The MR-PRESSO test was employed to identify outliers and address heterogeneity. In instances of detected heterogeneity among genetic IVs, outliers were eliminated, and MR analysis was re-executed. Sensitivity analyses were conducted via the leave-one-out method, Cochran’s Q statistic was utilized to assess potential heterogeneity, and the MR Egger intercept test was employed to estimate horizontal pleiotropy. Finally, the Steiger method facilitated causal directionality analysis to mitigate potential effects of reverse causation.
3 Results
3.1 Overview of genetic IVs
Multiple SNPs were considered for each of the 196 bacterial taxa, following stringent screening based on genome-wide significance thresholds, LD testing, and validation of the F statistic. Any SNPs identified as outliers by MR-PRESSO (global test: p < 0.05) were excluded. All retained SNPs exhibited F-statistics exceeding 10, indicating a robust correlation between the genetic IVs and the corresponding bacterial taxa. The final roster of retained SNPs and pertinent statistics are detailed in Supplementary Tables S4, S5.
3.2 Relationship of intestinal bacterial taxa to AN and BN
Among the 196 taxon phenotypes examined, stringent Bonferroni correction did not reveal any unequivocal and significant causal relationships between gut microbiome and the risk of AN or BN (FDR p < 0.05). Nevertheless, based on analyses employing the IVW method and three additional methods, we ascertained potential causal relationships between certain intestinal taxa and the risk of AN or BN (p < 0.05).
As shown in Table 1, we identified nine taxa with potential causal relationships with AN. Among these nine taxa, Peptostreptococcaceae (IVW OR = 1.341, 95% CI 1.039–1.733, p = 0.024), Coprococcus3 (IVW OR = 1.563, 95% CI 1.084–2.252, p = 0.017), Escherichia Shigella (IVW OR = 1.490, 95% CI 1.109–2.003, p = 0.008), Lachnospiraceae NC2004 group (IVW OR = 1.287, 95% CI 1.019–1.626, p = 0.034), Lachnospiraceae UCG010 (IVW OR = 1.363, 95% CI 1.018–1.825, p = 0.038) were determined to have a causal effect on AN risk. And Cyanobacteria (IVW OR = 0.724, 95% CI 0.563–0.930, p = 0.012), Gammaproteobacteria (IVW OR = 0.619, 95% CI 0.406–0.943, p = 0.026), Mollicutes RF9 (IVW OR = 0.740, 95% CI 0.584–0.939, p = 0.013), and Eubacterium brachy group (IVW OR = 0.778, 95% CI 0.643–0.942, p = 0.010) trended toward a lower risk of AN. Among the other three MR analysis methods (MR Egger, weighted median, weighted mode), only the weighted median method for the Coprococcus3 and Lachnospiraceae NC2004 group and the MR Egger calculations for Escherichia Shigella were statistically significant. It is noteworthy that all these results are in agreement with the IVW calculation method for this group, which to some extent reflects the stability of the results.

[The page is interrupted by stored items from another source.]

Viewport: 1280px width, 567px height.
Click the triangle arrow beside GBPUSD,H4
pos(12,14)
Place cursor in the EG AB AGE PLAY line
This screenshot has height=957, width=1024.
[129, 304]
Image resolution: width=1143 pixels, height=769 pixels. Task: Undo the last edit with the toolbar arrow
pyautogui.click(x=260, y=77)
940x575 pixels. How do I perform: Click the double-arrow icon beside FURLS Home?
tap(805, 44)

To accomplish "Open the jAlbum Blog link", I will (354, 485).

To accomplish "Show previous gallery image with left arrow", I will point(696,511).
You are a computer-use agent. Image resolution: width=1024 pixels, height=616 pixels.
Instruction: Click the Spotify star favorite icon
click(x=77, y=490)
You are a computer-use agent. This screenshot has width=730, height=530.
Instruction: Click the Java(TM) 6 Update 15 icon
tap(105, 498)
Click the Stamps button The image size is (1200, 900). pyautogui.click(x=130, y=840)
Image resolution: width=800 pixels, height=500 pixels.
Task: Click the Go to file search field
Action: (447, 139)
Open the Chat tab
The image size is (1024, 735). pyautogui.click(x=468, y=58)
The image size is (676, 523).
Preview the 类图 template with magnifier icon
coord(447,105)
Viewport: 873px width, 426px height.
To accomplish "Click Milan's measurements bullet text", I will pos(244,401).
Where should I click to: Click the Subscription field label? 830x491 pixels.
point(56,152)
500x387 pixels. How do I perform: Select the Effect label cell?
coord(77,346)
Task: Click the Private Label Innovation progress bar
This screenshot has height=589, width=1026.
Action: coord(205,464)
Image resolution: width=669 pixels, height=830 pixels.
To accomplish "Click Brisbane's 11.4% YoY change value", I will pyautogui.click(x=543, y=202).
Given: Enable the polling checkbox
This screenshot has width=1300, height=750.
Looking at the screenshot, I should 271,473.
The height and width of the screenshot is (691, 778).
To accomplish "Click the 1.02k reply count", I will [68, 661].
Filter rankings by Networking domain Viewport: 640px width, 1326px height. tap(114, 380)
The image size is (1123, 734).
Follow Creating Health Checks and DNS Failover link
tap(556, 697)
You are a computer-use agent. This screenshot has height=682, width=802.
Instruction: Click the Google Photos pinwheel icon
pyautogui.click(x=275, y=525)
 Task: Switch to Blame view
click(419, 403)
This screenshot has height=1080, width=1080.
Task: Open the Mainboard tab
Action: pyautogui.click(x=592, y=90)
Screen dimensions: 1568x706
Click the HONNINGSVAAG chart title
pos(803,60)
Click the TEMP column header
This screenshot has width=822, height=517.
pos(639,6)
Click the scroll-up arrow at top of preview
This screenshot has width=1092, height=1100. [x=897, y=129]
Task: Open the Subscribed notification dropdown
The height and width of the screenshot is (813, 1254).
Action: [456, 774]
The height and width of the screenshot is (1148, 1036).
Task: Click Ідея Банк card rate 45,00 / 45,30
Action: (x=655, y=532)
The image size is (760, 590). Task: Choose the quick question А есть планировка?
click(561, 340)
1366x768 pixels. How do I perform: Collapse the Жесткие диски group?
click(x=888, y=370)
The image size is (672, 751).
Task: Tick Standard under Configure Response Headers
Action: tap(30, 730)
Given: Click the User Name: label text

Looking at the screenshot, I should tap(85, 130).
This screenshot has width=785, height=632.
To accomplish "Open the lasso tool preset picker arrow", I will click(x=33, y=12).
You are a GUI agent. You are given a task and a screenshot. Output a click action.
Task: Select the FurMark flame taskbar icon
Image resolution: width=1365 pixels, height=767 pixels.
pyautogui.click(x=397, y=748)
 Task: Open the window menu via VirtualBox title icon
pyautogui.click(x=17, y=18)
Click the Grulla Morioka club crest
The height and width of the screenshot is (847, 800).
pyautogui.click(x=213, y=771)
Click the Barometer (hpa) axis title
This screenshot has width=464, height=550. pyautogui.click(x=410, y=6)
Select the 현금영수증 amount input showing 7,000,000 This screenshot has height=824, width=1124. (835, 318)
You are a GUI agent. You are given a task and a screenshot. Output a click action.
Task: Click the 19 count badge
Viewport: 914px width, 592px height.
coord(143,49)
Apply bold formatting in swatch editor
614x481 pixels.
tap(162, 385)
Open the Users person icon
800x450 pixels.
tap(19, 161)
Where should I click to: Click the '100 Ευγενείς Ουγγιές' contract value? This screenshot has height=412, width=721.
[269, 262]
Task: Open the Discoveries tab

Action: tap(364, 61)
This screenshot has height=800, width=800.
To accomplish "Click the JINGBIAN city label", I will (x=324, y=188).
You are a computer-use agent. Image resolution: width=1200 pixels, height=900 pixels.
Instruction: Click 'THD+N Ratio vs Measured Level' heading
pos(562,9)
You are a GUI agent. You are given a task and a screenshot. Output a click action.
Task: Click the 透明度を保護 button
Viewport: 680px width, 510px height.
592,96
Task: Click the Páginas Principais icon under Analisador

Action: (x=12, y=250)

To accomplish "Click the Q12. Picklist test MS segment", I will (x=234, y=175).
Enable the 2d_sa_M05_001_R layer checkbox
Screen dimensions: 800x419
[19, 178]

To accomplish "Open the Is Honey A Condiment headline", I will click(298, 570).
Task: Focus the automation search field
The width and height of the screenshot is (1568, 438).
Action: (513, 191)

The scatter plot (Figure 2) visualized the causal relationship between gut bacterial taxa and AN. Each point in the graph represents a SNP, and the short lines of the cross at each point reflect its 95% CI. The abscissa is the effect of the SNP on the exposure (gut microbe), and the ordinate is the effect of the SNP on the outcome (AN). The slash lines of different colors represent the MR fitting results of different calculation methods. A slope greater than 0 indicates that the exposure factor (gut microbe) is a disadvantage of AN. For the fitting results of different methods, the results of IVW are generally the main ones. As shown in Figure 2, except for Cyanobacteria and Lachnospiraceae NC2004 group, the results of the other MR analysis methods for the remaining seven taxa were in agreement with their respective IVW results. However, despite the inconsistencies between the MR Egger method results of these two gut microbes and the IVW method, the results of the IVW method remained robust due to their wide CIs and loss of statistical significance.
Figure 2. Scatter plots of MR analysis of potential causal effect of 9 gut microbiota on AN. (A) Cyanobacteria, (B) Gammaproteobacteria, (C) Mollicutes RF9, (D) Peptostreptococcaceae, (E) Coprococcus3, (F) Escherichia Shigella, (G) Eubacterium brachy group, (H) Lachnospiraceae NC2004 group, (I) Lachnospiraceae UCG010. IVW, inverse variance weighted; AN, anorexia nervosa; MR, Mendelian randomization; SNP, single nucleotide polymorphism.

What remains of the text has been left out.